• Document segment:

++++++++++++++++++++

GME Commitment to Diversity, Equity and Inclusion

The Graduate Medical Education (GME) Office at the University of Washington School of Medicine ensures that all residents and fellows receive the highest quality educational experience in a learning environment that nurtures their professional development. Throughout our history, we have fallen short of this mission.  Progress can only be achieved by creating diverse and inclusive residency and fellowship programs that train future generations fully prepared to improve the health of the public through an equity lens.

The GME Office is committed to a diversity of ideas and experiences. We embrace all aspects of human difference such as socio-economic status, race, ethnicity, sexual orientation, gender identity or expression, spiritual practice, geography, ability, and age.  We are intolerant of discrimination in our learning environments.

The GME Office is committed to recruiting, supporting, and retaining physicians and dentists from diverse backgrounds to our training programs. To achieve this, we must amplify underrepresented voices within our community and increase the diversity of our residents, fellows, faculty and staff. 

We act and grow with two goals in mind:

  • To allow every resident and fellow to reach their highest potential during training such that no one is disadvantaged from achieving their potential because of social position, group identity, or other socially determined circumstances; and
  • To provide the highest quality care to the diverse patients in each community served by our trainees across UW GME

 

Network of Underrepresented Residents and Fellows

The UW Network of Underrepresented Residents and Fellows (NURF) aims to promote cultural diversity in medicine through community involvement, mentorship, professional networking and recruitment of underrepresented minorities in medicine.

++++++++++++++++++++

(Collection entries)
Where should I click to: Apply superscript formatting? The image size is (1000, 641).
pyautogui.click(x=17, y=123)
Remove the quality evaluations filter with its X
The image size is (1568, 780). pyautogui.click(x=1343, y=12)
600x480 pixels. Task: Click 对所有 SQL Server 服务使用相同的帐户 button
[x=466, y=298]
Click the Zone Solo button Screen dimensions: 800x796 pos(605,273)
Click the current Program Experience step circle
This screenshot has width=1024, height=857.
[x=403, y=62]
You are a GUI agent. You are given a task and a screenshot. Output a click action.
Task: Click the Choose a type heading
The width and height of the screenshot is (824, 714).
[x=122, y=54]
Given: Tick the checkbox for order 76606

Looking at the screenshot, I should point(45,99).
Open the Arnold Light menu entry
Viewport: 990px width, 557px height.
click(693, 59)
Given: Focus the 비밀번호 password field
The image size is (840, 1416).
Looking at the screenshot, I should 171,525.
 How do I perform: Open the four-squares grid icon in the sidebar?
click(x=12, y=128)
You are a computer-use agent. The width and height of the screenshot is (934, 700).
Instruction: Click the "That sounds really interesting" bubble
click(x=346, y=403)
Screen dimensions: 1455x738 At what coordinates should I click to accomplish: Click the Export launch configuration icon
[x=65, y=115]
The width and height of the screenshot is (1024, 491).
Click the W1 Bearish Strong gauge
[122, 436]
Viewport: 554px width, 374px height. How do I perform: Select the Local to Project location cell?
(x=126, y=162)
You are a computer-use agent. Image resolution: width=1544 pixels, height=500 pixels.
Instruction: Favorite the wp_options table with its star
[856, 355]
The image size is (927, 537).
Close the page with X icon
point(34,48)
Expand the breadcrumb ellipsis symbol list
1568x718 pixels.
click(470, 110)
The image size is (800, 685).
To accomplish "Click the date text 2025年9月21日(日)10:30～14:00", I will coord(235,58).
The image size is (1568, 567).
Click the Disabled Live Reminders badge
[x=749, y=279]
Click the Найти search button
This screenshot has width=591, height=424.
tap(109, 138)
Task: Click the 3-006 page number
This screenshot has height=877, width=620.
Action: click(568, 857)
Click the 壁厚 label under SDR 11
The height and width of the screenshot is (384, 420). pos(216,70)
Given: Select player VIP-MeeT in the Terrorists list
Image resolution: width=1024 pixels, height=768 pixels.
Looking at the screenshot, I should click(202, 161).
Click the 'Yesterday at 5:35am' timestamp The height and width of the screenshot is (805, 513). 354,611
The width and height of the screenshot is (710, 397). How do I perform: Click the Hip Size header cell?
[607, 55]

++++++++++++++++++++

• Requirement 1: List the means through which NURF aims to promote cultural diversity in medicine, according to the statement on diversity, equity and inclusion.
• Requirement 2:
Do these statements agree with the diversity, equity and inclusion statement? Answer yes or no for each, quoting the deciding words.
(a) The GME Office says it has always fulfilled its mission.
(b) The GME Office is committed to recruiting physicians and dentists from diverse backgrounds.
(c) The office names two goals that guide how it acts and grows.
• Requirement 3: In the diversity, equity and inclusion statement, what does the abbreviation NURF stand for?

• Reply 1:
- Community involvement
- Mentorship
- Professional networking
- Recruitment of underrepresented minorities in medicine

• Reply 2:
(a) No: "Throughout our history, we have fallen short of this mission."
(b) Yes: "The GME Office is committed to recruiting, supporting, and retaining physicians and dentists from diverse backgrounds to our training programs."
(c) Yes: "We act and grow with two goals in mind"

• Reply 3: The UW Network of Underrepresented Residents and Fellows.